Imagine Freaks and Geeks, only with less naivete and a relentless enthusiasm for graphic sexual references and truly inspired swearing -- then add a British accent. But it's always dubious to think that what passes for funny in England is going to work here. Even though original series creators Damon Beesley and Iain Morris are on board as executive producers and MTV got Brad Copeland (Arrested Development, Grounded for Life) to be the showrunner, the series can't get liftoff because it seems like a limp copy. There was considerably less gloss and sheen to the original (meaning it never felt like a manufactured sitcom), and there was something about the British cast that just worked perfectly, a collection of awkward teens trying to navigate high school with only one thing on their minds: getting laid.
It's one thing to cast a bunch of teenage misfits and let them flounder in a sea of cheerleaders, but the Brit version was able to give them charm and vulnerability under the crassness. MTV will be hard-pressed to repeat the swearing onslaught of the original, but part of the kids' redemption comes from being vile on the surface and just young boys underneath.

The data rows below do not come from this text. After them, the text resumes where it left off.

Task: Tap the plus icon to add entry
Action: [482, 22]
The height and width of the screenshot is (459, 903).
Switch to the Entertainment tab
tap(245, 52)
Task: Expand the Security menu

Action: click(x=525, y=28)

It's unlikely MTV will give its version that long a leash, contentwise, but it could. There's plenty of boner and boobies talk already in the pilot, of course, and it is cable. If most audiences haven't seen the original, then this Inbetweeners could certainly work because without direct comparisons to Brit actors Simon Bird (as Will) and Joe Thomas (as Simon), who were phenomenal in their roles, American actors Joey Pollari (as Will) and Bubba Lewis (as Simon) could be allowed to blossom and round out their dynamic (prep-schooler Will has moved to the daily nightmare of embarrassments that is public school, where Simon is paired with him so he won't get bullied). But hey, a copy is a copy, and it will always be held by critics to the standards of the original -- an unenviable burden in this case.
Of course, many said the same about The Office, an even more hallowed British comedy that was able to shake off the copy-cat comparisons and carve out a completely different world for itself.